** Begin Provided records **

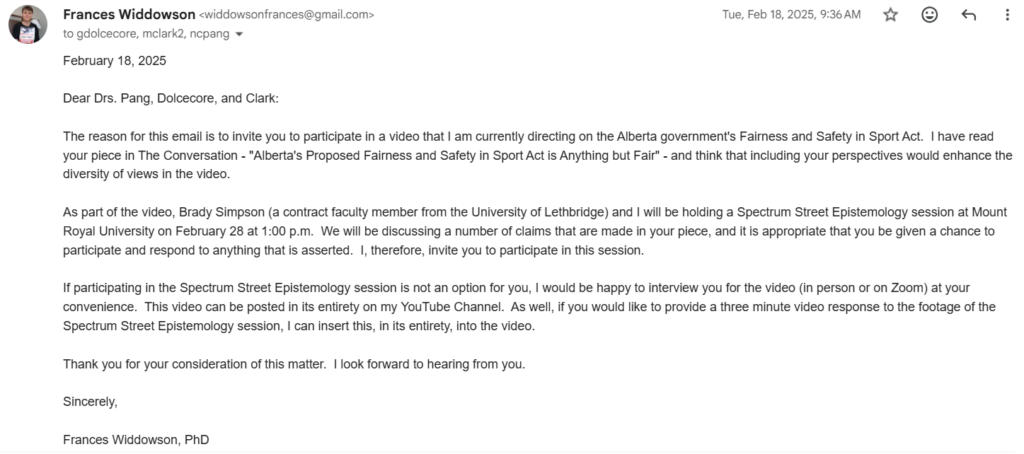Click the February 18, 2025 date line
The height and width of the screenshot is (454, 1024).
(114, 61)
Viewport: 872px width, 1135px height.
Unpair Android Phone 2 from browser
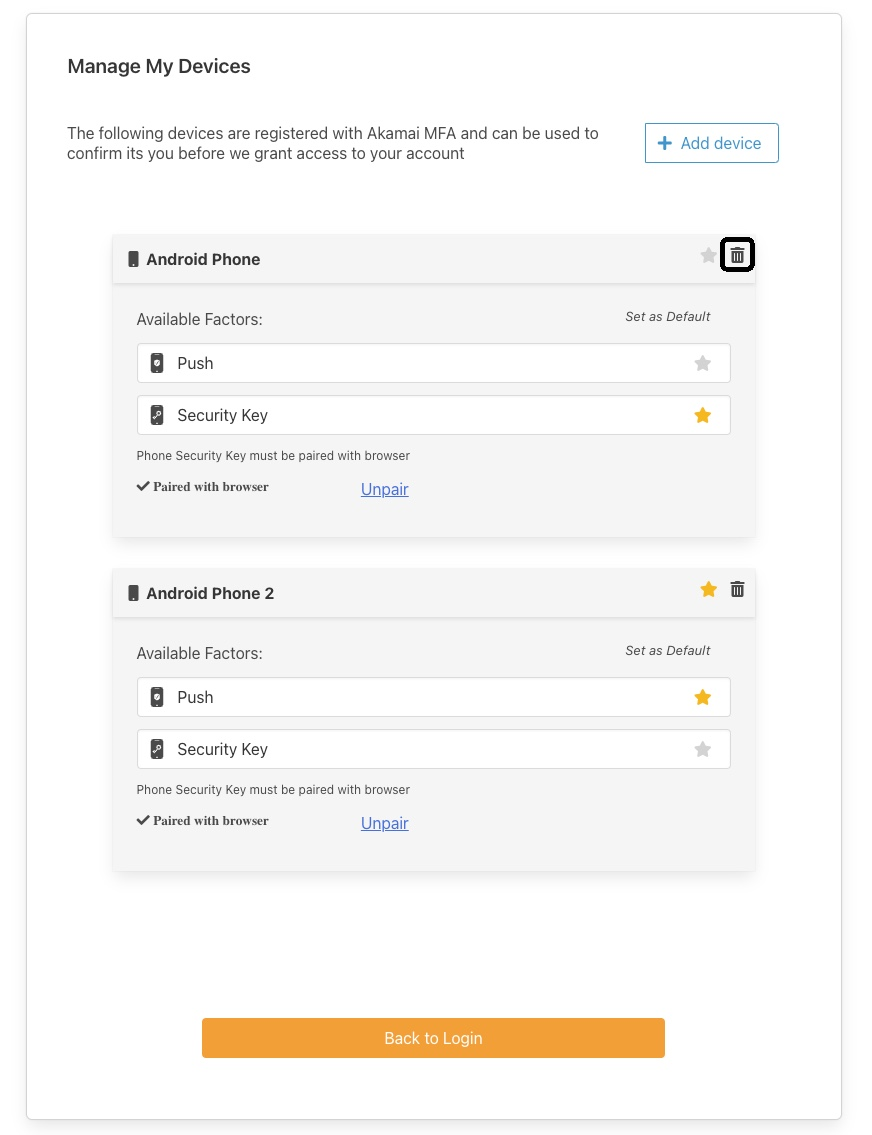pyautogui.click(x=384, y=823)
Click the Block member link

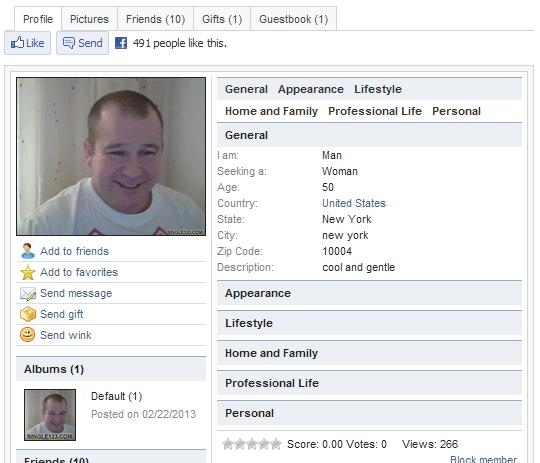[x=483, y=459]
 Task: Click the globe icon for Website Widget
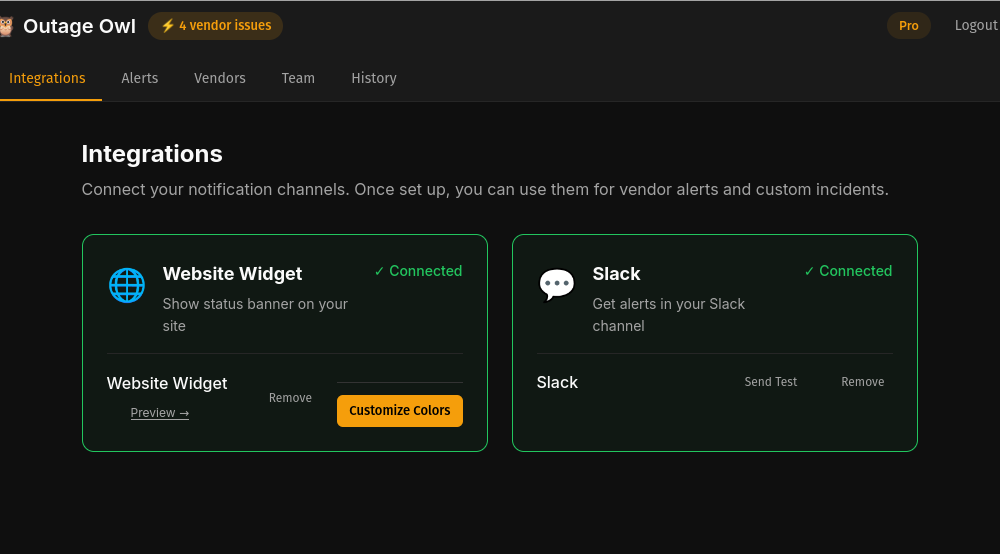[x=127, y=285]
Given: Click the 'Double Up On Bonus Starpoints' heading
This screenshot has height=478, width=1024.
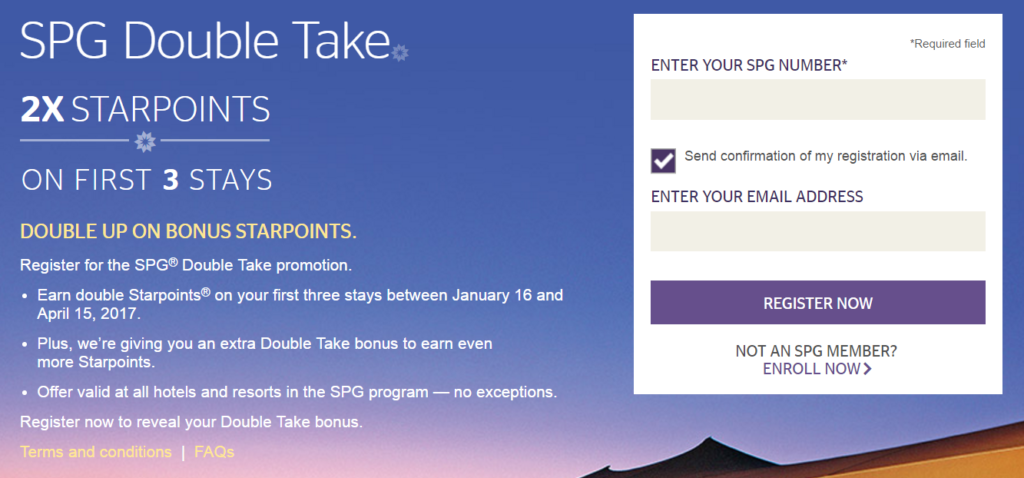Looking at the screenshot, I should (189, 231).
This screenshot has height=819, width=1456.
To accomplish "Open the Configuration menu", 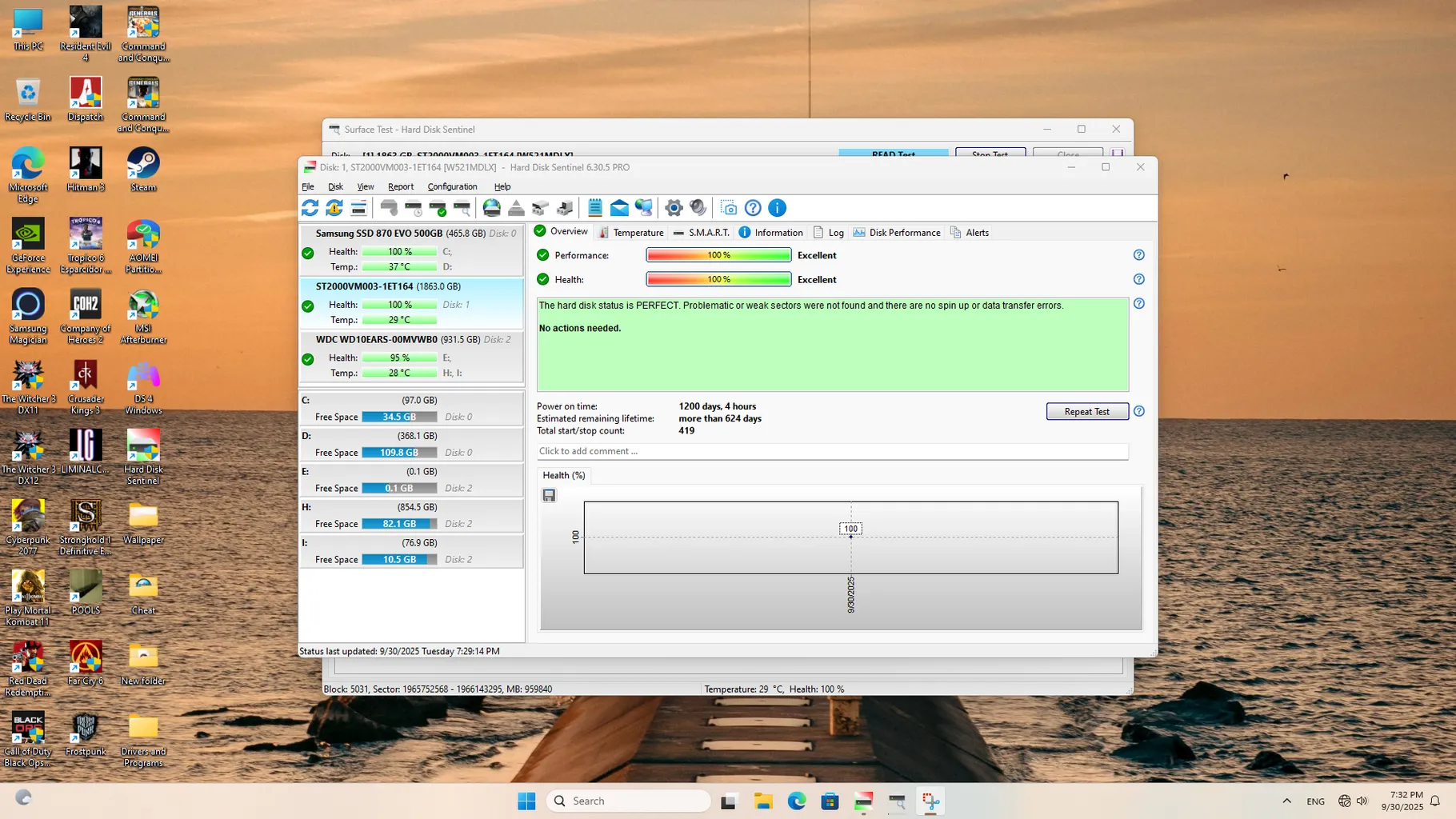I will pos(452,186).
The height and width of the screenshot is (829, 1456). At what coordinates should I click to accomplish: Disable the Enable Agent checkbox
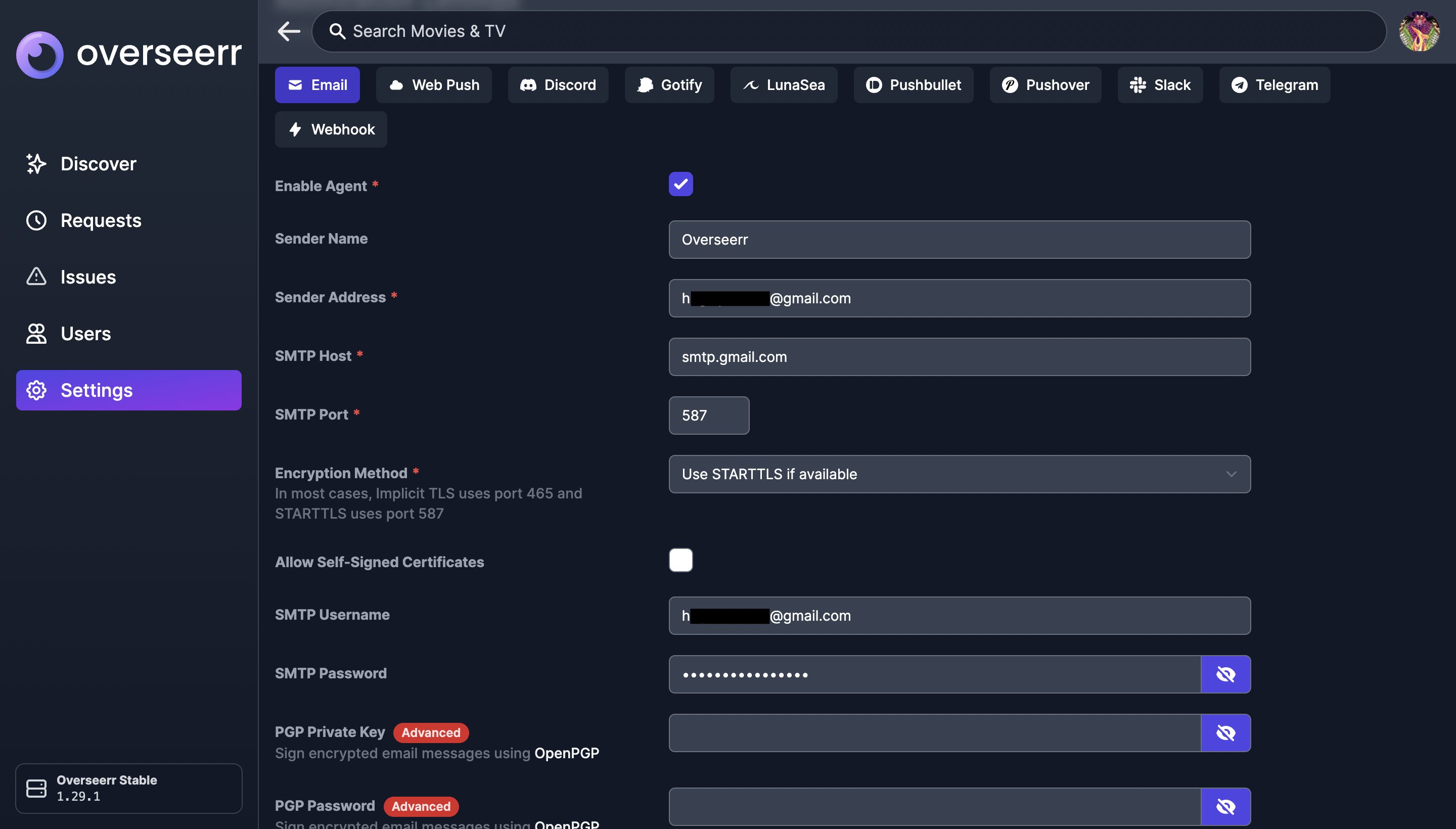[680, 184]
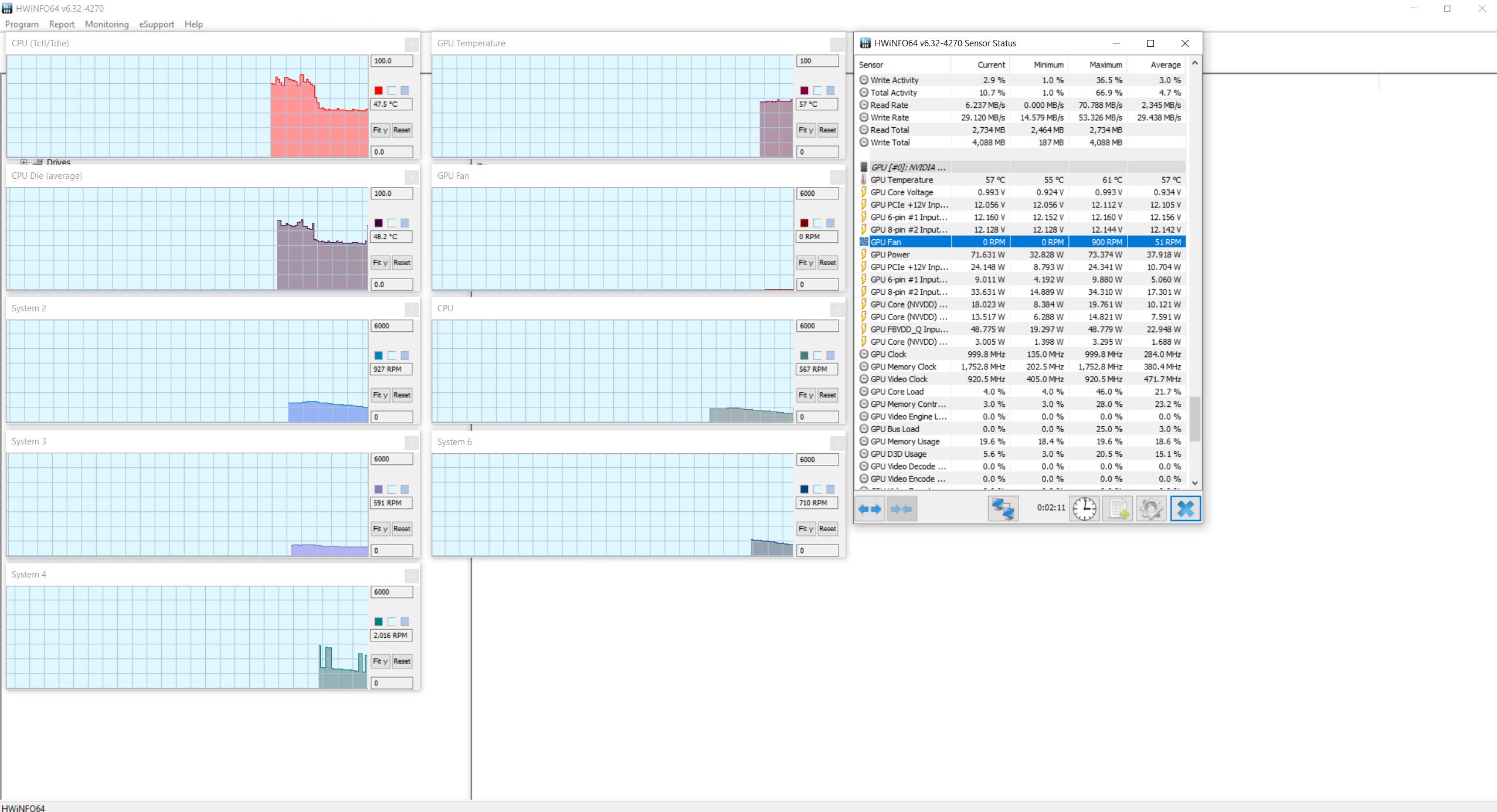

** End Provided records **

Exercise description >> Reproduce verbatim the stretch of lines from the start of the records through the line that contains "[x=483, y=459]", leaving the pictures out of your answer.

Written reply >>
Click the February 18, 2025 date line
The height and width of the screenshot is (454, 1024).
(114, 61)
Viewport: 872px width, 1135px height.
Unpair Android Phone 2 from browser
pyautogui.click(x=384, y=823)
Click the Block member link

[x=483, y=459]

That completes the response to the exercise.